1.2.1 Nonmetric Data
Nominal data are obtained by categorizing an individual or object into two or more categories, but these categories are not graded. For example, an individual can be classified into male or female category, but we cannot say whether male is higher or female is higher based on the frequency of the data set. Another example of nominal data is the color of the eye. One can be classified into blue, black, or brown eye categories. With this type of data, one can only compute percentage and proportion to know the characteristics of the data. Furthermore, mode is an appropriate measure of central tendency for such a data.
On the other hand, in the ordinal data, categories are graded. The order of items is often defined by assigning numbers to them to show their relative position. Here also, we classify a person, response, or object into one of the many categories, but we can rank them in some order. For example, variables that assess performance (excellent, very good, good, etc.) are ordinal variables. Similarly, attitude (agree, can't say, disagree) and nature (very good, good, bad, etc.) are also ordinal variables. On the basis of the order of an ordinal variable, one may not be sure as to which value is the best or worst on the measured phenomenon. Moreover, the distance between ordered categories is also not measurable. No mathematical operation can be done in the ordinal data. Median and quartile deviation are the appropriate measures of central tendency and variability, respectively, in such data.
1.2.2 Metric Data
Metric data are always associated with a scale measure, and therefore, it is also known as scale data. Such type of data are obtained by measuring some phenomena. Metric data can be measured on two different types of scale, i.e. interval and ratio. The data measured on interval and ratio scales are also termed as interval data and ratio data, respectively. Interval data are obtained by measuring a phenomenon along a scale where each position is equidistant from one another. In this scale, the distance between the two pairs are equivalent in some way. The only problem with this scale is that the doubling principle breaks down as there is no real zero on the scale. For instance, the eight marks given to an individual on the basis of his or her creativity do not explain that his or her creativity is twice as good as the person with four marks on a 10-point scale. Thus, variables measured on an interval scale have values in which differences are uniform and meaningful but ratios are not. Interval data may be obtained if the parameters such as motivation or level of adjustment is rated on a scale of 1-10.

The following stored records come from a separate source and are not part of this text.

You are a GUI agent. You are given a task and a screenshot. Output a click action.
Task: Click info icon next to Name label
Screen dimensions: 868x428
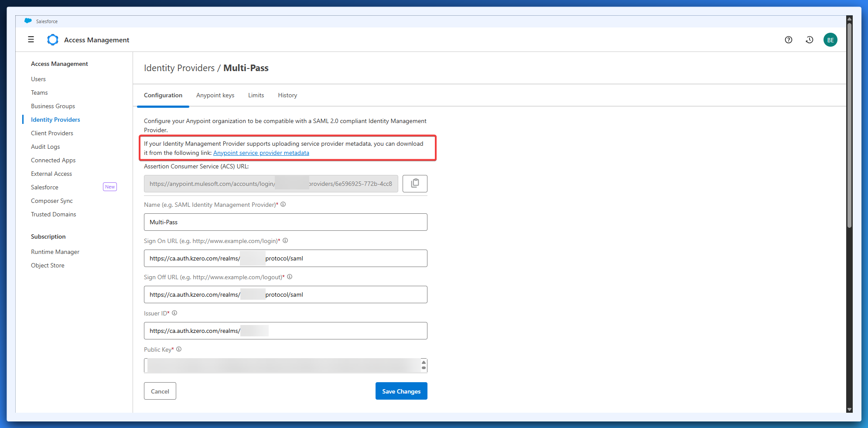(x=283, y=204)
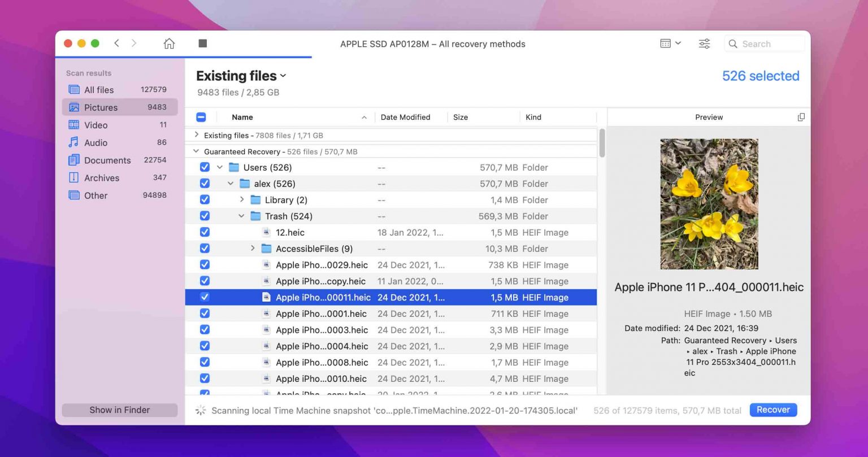This screenshot has width=868, height=457.
Task: Toggle the select-all checkbox in column header
Action: pos(201,117)
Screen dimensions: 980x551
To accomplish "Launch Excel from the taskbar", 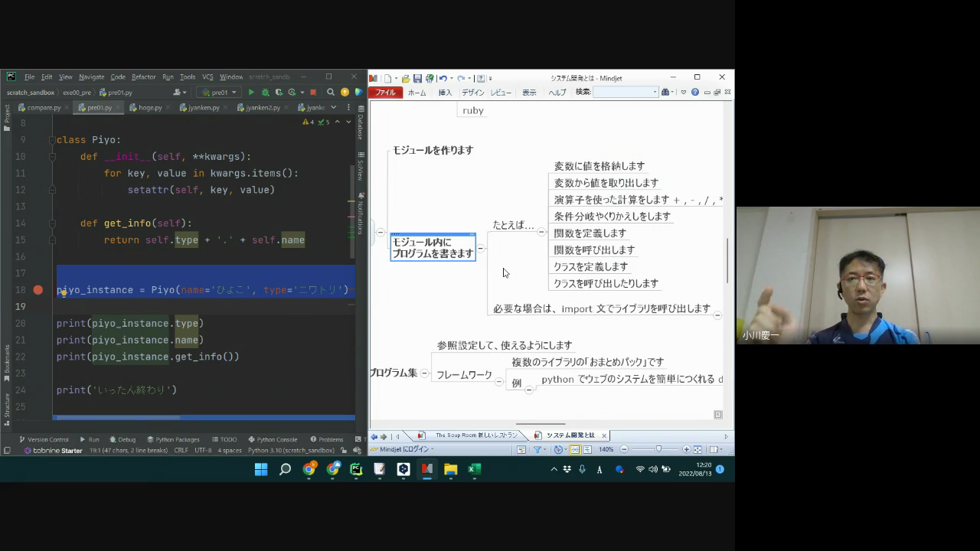I will [474, 469].
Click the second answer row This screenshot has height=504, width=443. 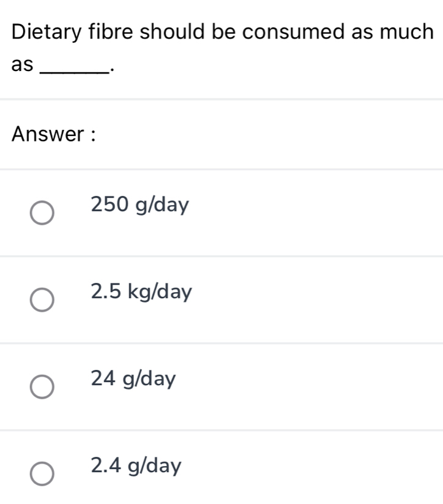(x=220, y=296)
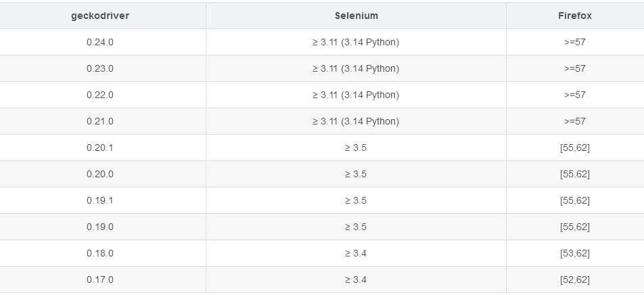Screen dimensions: 644x295
Task: Click Firefox >=57 in the 0.21.0 row
Action: click(574, 121)
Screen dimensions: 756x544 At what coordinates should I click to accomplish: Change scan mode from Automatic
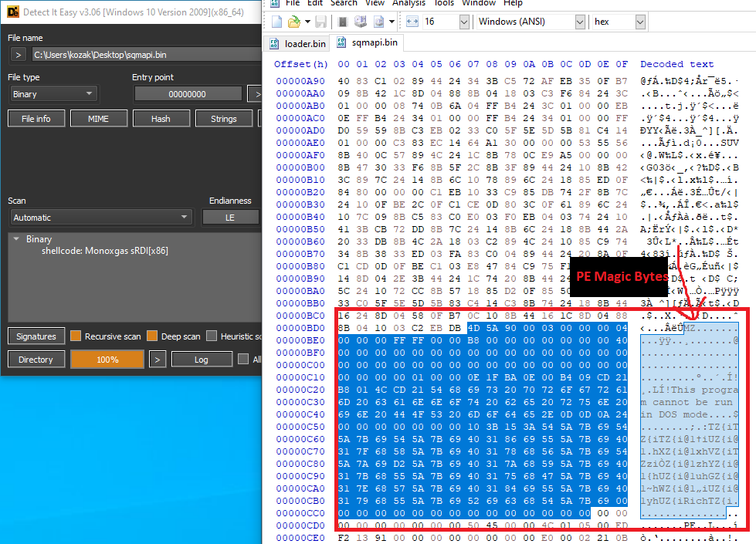coord(100,217)
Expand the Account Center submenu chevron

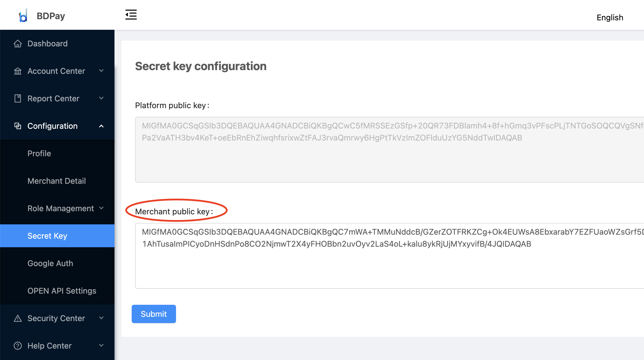point(101,71)
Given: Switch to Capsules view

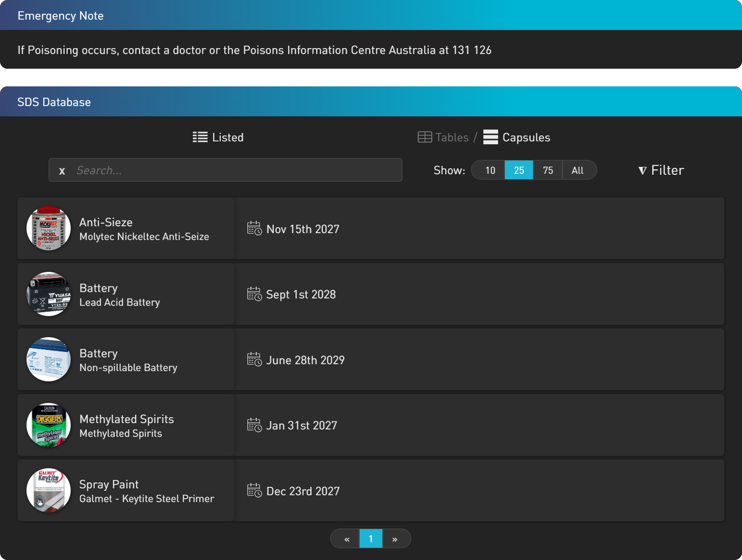Looking at the screenshot, I should [x=517, y=137].
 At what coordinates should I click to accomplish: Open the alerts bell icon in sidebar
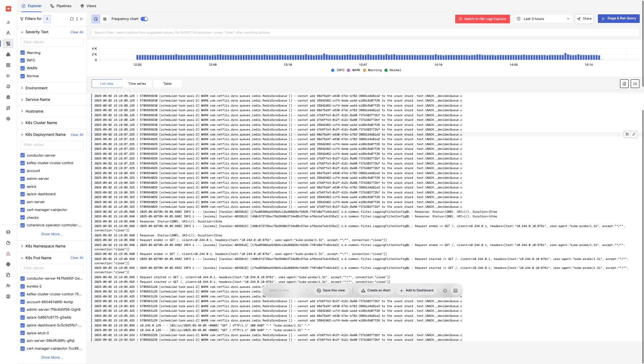point(8,87)
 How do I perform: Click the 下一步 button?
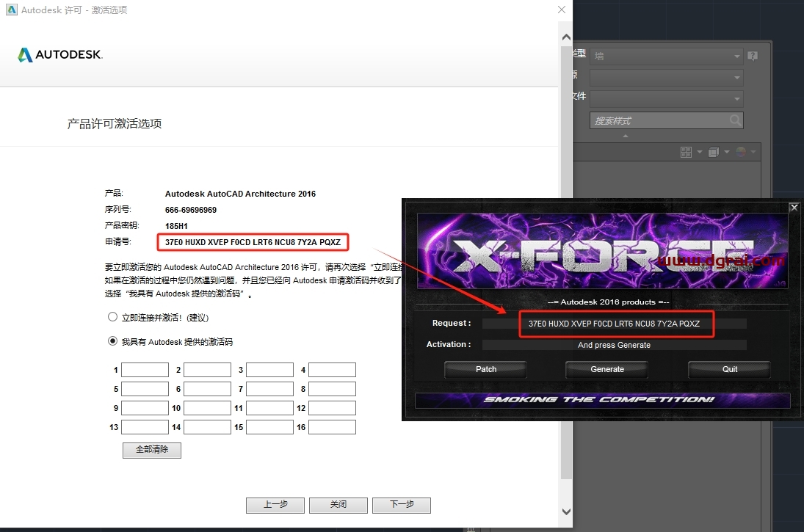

The data measured on ratio scale has a meaningful zero and has an equidistant measure (i.e. the difference between 30 and 40 is the same as the difference between 60 and 70). Because zero exists in ratio data, 80 marks obtained by person A on a skill test may be considered twice the 40 marks obtained by another person B on the same test. In other words, doubling principle holds in ratio data. All types of mathematical operations can be performed with such kind of data. Examples of ratio data are weight, height, distance, salary, etc.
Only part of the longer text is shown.